A few of our projects recently called for a distributed file-system that provided high availability and redundancy. After a tip off from a fellow techie and a quick browse around the net it appeared that a solution called GlusterFS appeared to tick all the boxes for what we were wanting.

However setting it up turned out not to be as trivial as I had originally anticipated. I’m going to try and put down the process we have evolved for setting it up on Ubuntu in the cloud

A couple of things to clear up first.

We are using Rackspace for our cloud but beyond the setup of the servers it should still be relevant
There are a number of ways to interact with Rackspaces set up but for this we are going to use the cloud control panel
We use Ubuntu as our preferred server which means that our config tends to be all over the place compared to other guides
You will need to set up a minimum of 2 servers and a separate block storage device for each.
We have set up and broken a few different variations of gluster setup so far and make no guarantees that the setup in this blog is infallable but its the best wehave so far.

Setting up the hardware

First things first. We are going to need to set up are some servers.

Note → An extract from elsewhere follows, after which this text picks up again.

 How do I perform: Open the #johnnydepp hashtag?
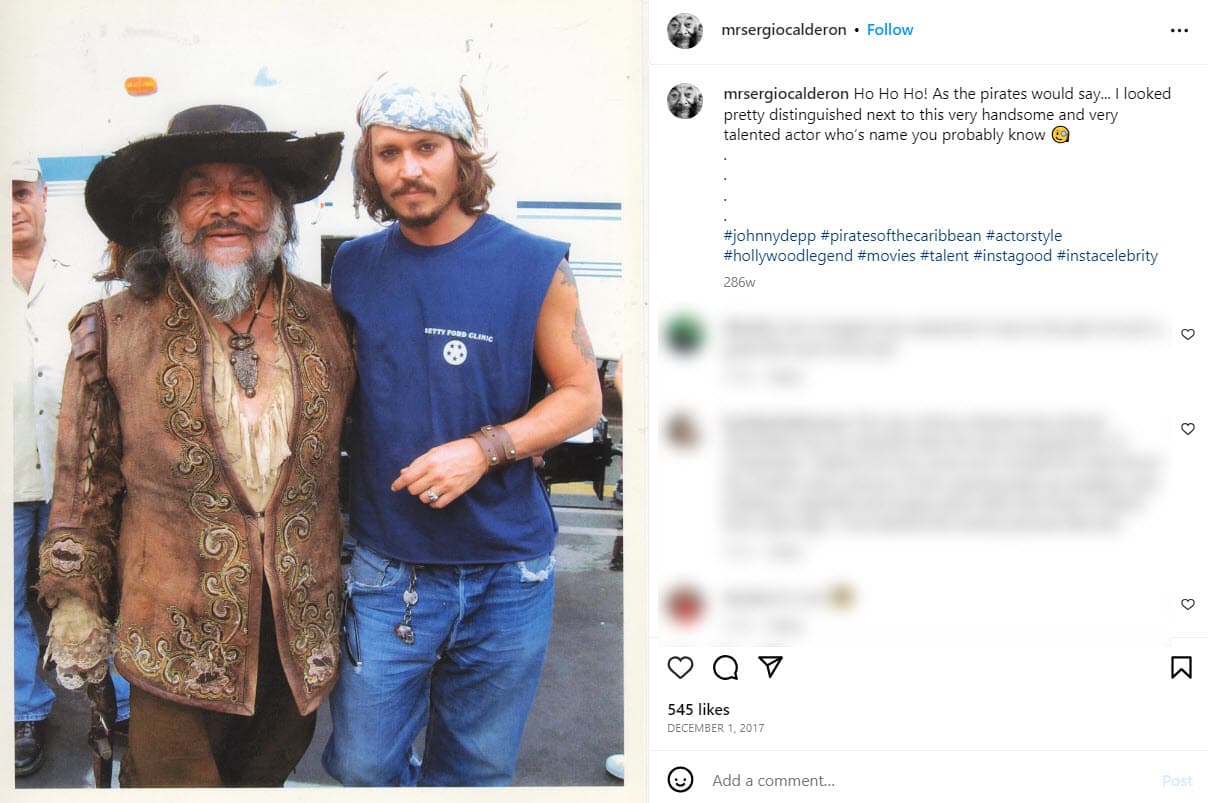[x=757, y=235]
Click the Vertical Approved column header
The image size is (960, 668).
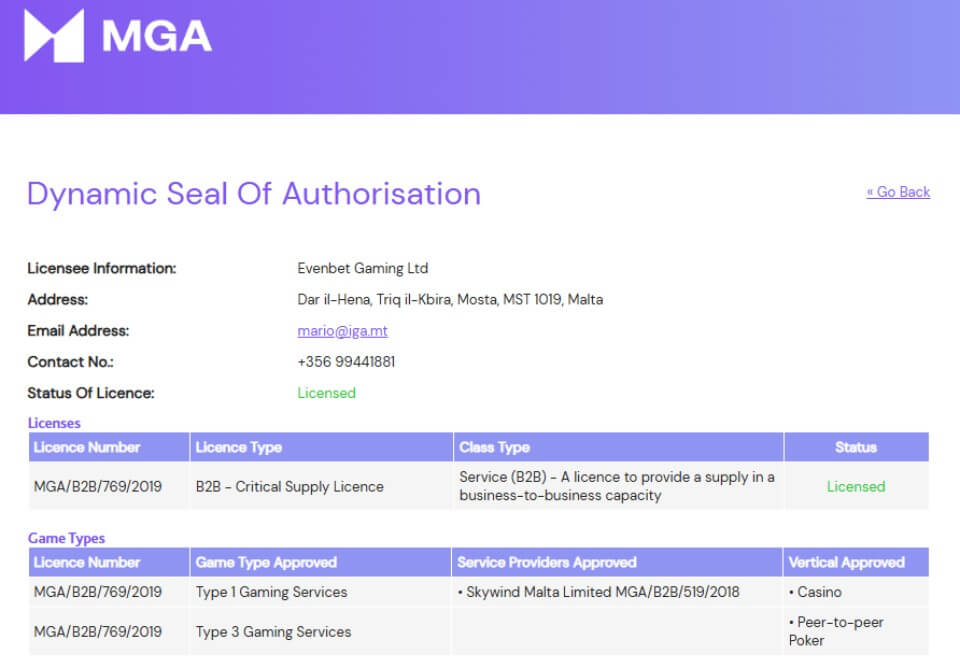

Feel free to create any size server you want. Just make sure to select Ubuntu 12.10 (or whatever version you may have that is newer).

You will also need to define a new network to work with. We use this to isolate the traffic between the nodes of our new gluster.

You can create a new network when creating the first of your servers. On the creation page under the networks heading you can find a “Create Network” button.

Hopefully this should be quite self explanatory. Now when you create subsequent servers you will then have the option to attach your new network (“GlusterNet” in my example).

Once the two starting nodes have been created then you need to add some additional block storage to store your data on. Make sure that you create blocks that have sufficient capacity for your needs. Something else to consider is using High Performance SSD storage. Its a little on the pricy side but well worth the expense if you are trying to eak out every ounce of performance from the implementation.

You will then need to attach one to each of your servers.

Once attached you will be able to see the details of the block mount point from the block storage details page.

Make a note of the mount point (in this case “/dev/xvdb”) as we will need that in a minute.

Prepare the Server

Now that we have a the hardware ready we can shell into a server to set it up.

First you need to shell into your server and update its OS as the images provided by most cloud supplier tends not to have the latest patches and updates. In our case it’s as simple as:

apt-get update 
apt-get upgrade

Once that’s done we then need to prepare the Block Storage device ( henceforth refered to as a “brick”)

if you run fdisk -l you should see that an entry that looks something like

Disk /dev/xvdb: 107.4 GB, 107374182400 bytes
255 heads, 63 sectors/track, 13054 cylinders, total 209715200 sectors
Units = sectors of 1 * 512 = 512 bytes
Sector size (logical/physical): 512 bytes / 512 bytes
I/O size (minimum/optimal): 512 bytes / 512 bytes
Disk identifier: 0x00000000

Disk /dev/xvdb doesn't contain a valid partition table

This indicates that our brick needs a partition table and formatting. We can achieve this be doing the following

Device contains neither a valid DOS partition table, nor Sun, SGI or OSF disklabel
Building a new DOS disklabel with disk identifier 0xe7da4288.
Changes will remain in memory only, until you decide to write them.
After that, of course, the previous content won't be recoverable.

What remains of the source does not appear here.